Opinion: Black Lives Matter movement is winning many more victories

Bruce Walton is the Opinion Editor. Contact him at bwalton4@kent.edu.

Bruce Walton is the Opinion Editor. Contact him at [email protected].

It has been a long battle to challenge the authority of power-tripping police officers attacking and beating and shooting the citizens they were supposed to protect and serve, more specifically unarmed black males.

As we all know this has erupted to a protest after the killing of Mike Brown and the Ferguson, Missouri protests. It was amazing to see that kind of social unrest fighting to keep the lives of innocent people safe from officers who use their power to frighten and bully them.

However, I had a slight fear, one I tried to hide and keep to myself. I was afraid this would die too soon. I was afraid we would loose steam and nothing would change. This happened to Occupy Wall Street movement in 2011. I was right behind their goal to change the way there was a socioeconomic gap widening to criminal levels between the haves and have-nots. But the movement became a media circus and the movement died because of many reasons: lack of leadership, having the wrong message of change and lack of funding, etc. It petered out and dispersed with a whisper into obscurity.
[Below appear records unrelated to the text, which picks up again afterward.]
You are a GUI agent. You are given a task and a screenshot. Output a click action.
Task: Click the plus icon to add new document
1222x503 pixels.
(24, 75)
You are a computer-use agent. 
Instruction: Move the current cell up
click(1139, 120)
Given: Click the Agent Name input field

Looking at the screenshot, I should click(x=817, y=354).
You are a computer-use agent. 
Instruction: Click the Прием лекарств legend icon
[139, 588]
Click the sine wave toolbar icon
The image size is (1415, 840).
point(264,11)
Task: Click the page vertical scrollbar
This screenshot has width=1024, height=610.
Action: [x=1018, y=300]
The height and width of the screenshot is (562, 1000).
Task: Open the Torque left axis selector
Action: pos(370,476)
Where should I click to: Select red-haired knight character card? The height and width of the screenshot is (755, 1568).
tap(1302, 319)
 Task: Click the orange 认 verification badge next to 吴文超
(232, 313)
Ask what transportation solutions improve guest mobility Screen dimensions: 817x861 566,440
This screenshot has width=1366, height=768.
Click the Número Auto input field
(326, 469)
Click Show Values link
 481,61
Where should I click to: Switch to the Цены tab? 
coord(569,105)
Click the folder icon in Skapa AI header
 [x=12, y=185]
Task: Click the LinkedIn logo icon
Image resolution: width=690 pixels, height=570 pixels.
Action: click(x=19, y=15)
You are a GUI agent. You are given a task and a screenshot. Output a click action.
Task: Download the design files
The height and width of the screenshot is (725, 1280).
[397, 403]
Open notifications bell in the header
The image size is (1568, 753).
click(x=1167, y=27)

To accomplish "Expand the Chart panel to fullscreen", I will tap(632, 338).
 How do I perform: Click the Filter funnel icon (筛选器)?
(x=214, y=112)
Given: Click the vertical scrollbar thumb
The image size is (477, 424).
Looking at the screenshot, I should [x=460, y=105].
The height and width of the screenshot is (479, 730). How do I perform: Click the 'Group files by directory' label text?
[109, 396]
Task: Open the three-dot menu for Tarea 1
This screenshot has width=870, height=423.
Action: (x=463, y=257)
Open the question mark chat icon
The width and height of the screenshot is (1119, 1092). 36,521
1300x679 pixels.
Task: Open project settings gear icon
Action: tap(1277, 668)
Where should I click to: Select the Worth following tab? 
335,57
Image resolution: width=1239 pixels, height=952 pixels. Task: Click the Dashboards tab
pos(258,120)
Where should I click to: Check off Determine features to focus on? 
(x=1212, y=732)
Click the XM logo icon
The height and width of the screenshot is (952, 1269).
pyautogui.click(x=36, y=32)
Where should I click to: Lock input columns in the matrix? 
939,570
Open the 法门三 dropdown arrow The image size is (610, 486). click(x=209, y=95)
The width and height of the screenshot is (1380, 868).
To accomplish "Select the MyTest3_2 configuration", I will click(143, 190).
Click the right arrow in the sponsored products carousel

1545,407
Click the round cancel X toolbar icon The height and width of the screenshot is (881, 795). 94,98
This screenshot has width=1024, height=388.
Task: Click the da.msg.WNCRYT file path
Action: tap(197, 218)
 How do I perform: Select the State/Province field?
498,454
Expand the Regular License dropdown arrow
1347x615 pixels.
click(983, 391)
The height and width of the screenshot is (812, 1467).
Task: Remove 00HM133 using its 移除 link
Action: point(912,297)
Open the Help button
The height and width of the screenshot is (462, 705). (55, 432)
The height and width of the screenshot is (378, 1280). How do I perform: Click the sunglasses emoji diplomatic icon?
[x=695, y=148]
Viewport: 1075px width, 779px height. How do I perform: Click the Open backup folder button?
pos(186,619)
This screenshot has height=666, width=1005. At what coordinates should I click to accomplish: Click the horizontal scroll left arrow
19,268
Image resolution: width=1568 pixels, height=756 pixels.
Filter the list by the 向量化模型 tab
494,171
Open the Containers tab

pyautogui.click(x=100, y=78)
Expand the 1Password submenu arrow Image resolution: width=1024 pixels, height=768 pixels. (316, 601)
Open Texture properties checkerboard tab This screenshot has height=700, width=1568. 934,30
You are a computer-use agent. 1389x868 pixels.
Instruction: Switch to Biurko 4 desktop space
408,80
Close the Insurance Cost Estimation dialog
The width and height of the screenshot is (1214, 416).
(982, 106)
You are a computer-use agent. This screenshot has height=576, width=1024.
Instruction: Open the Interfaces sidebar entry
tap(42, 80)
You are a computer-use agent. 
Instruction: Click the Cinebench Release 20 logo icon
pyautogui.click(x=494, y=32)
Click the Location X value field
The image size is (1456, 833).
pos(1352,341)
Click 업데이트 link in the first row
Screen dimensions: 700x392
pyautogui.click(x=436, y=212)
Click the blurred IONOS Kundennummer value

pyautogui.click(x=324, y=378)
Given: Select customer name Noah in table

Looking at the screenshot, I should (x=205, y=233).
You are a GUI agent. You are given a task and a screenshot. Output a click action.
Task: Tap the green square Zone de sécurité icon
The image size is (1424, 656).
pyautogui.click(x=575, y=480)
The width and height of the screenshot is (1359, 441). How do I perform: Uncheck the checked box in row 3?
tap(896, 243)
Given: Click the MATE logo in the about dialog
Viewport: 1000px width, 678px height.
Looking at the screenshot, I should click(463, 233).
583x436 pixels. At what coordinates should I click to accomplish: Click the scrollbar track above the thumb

I didn’t want that to happen to the Black Lives Matter movement, but I trusted that there were people who had so much more to lose with not their bank accounts but their lives on the line as their children and friends and families were shot like dogs if they stood around doing nothing. And still from all the protests I was hearing more and more officers who have killed young black men and walked free.

But recently, I learned of Walter Scott who was running away from police officer Michael Slager who shot at him eight times dead in South Carolina. Another senseless killing but with the exception of the entire event captured on video from the time Scott ran away to Slager walking from his bleeding body after handcuffing him.

But through the hard work of his friends and family and their legal counsel, Slager was indicted without bail, for shooting Scott when it was against state law for an officer to shoot a suspect running away from them.

This has happened before but not quite in this way. It wasn’t a heated scuffle that could be defended as acting in the heat of the moment. There wasn’t a shortage of witnesses or in the dark. This officer shot at a man in a field running away in broad daylight.

Slager is not in jail and charged with murder and will be tried for his crime. But will this be enough to have him guilty? I think it has with not just the video evidence but the hard work the Black Lives Matter movement changing the way things are being done.

Checking back in Ferguson, the black population has not only been still fighting for justice against police brutality and racism but also have been taking protesting a step higher with being a part of the system, making now getting more representation in the city council. Ferguson was also just given its due with the Justice Department’s investigation finding the well of evidence of prejudice and racial bias in the Ferguson Police departments that led to even more backlash for the department.

People are still fighting, still challenging the system and with it, moods and ways of thinking are changing in ways we haven’t seen in decades. Any doubts I’ve had of this movement dying are laid to rest knowing that we are now taking another step in actively changing the system as well as challenging it.